The request:
Return the data below word for word, omitting the pictures.

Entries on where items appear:
[BEGIN]
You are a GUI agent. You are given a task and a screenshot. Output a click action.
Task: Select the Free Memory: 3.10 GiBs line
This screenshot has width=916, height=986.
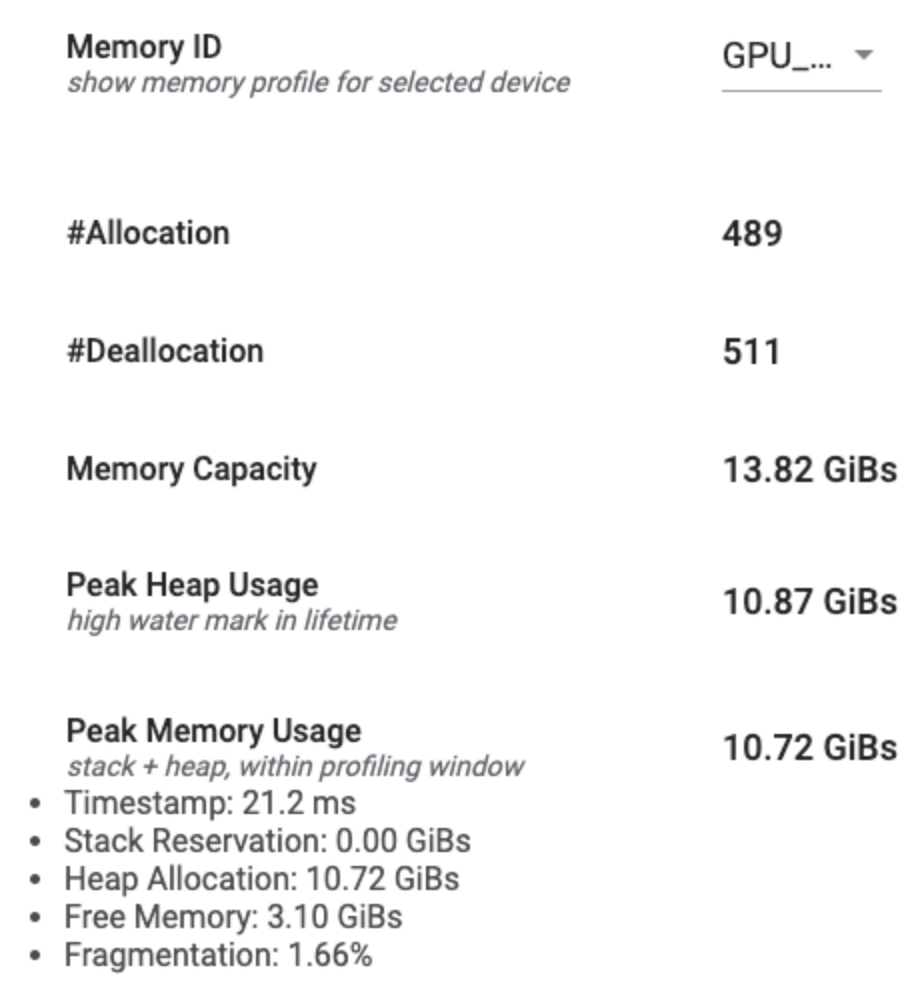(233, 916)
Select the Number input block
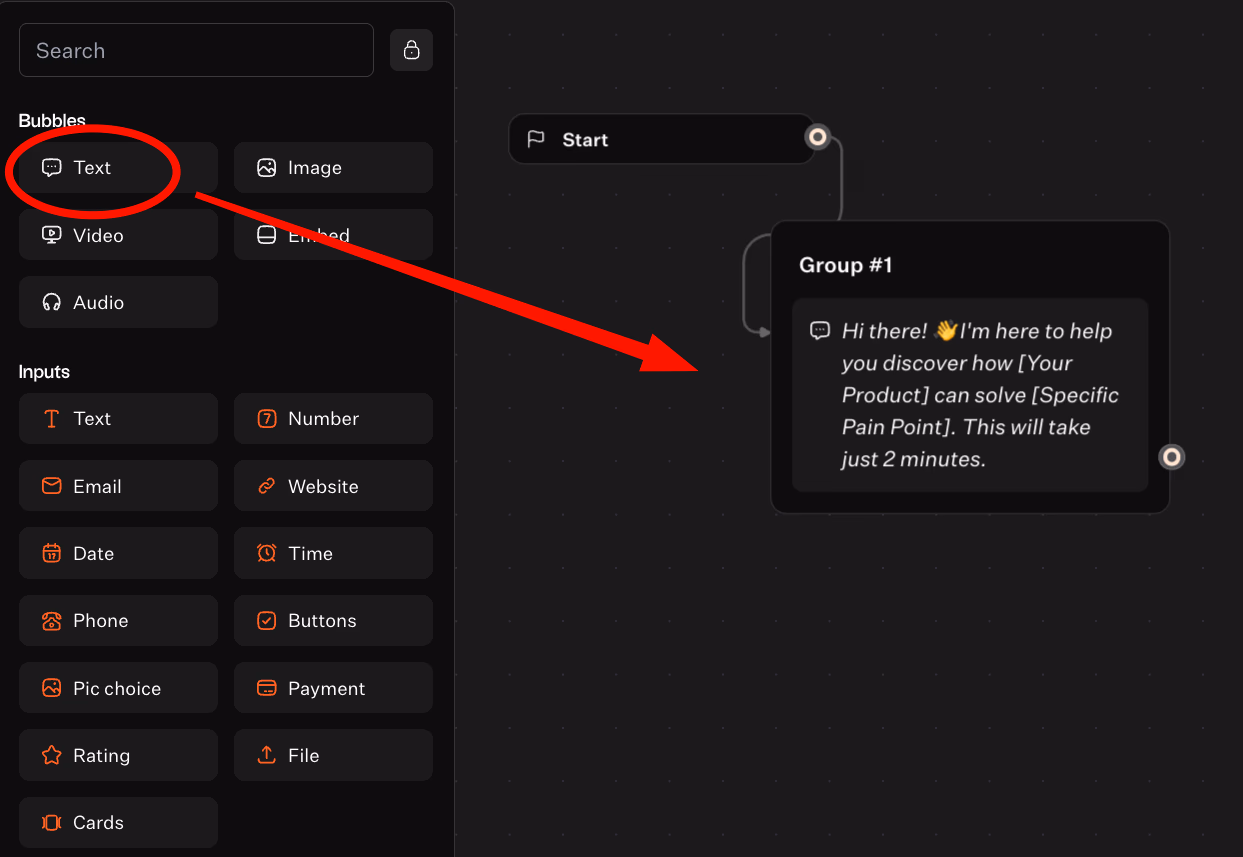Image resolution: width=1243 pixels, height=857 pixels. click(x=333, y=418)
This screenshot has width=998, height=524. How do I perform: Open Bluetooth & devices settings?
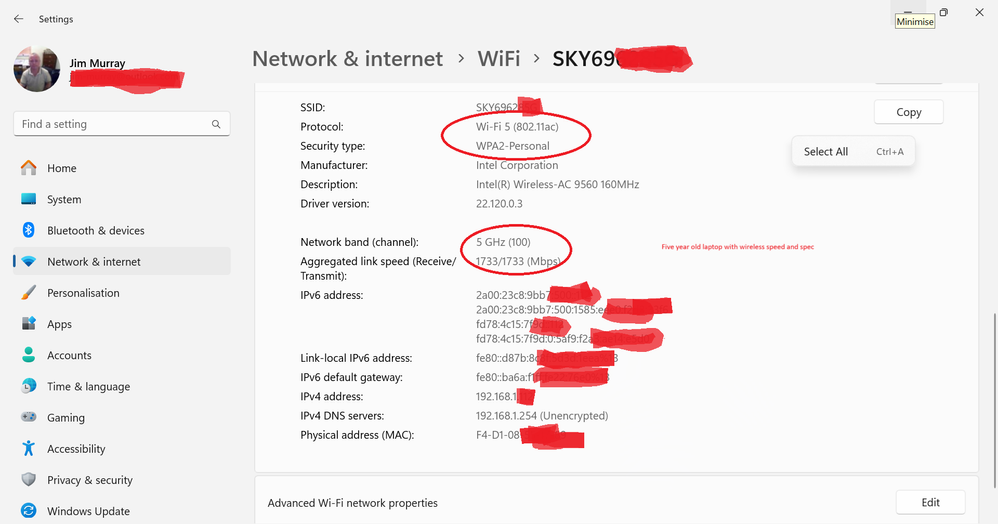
[END]
Final result:
You are a GUI agent. You are given a task and a screenshot. Output a click action.
Task: Select the Free Memory: 3.10 GiBs line
This screenshot has width=916, height=986.
(233, 916)
Select the Number input block
Image resolution: width=1243 pixels, height=857 pixels. click(x=333, y=418)
This screenshot has width=998, height=524. How do I perform: Open Bluetooth & devices settings?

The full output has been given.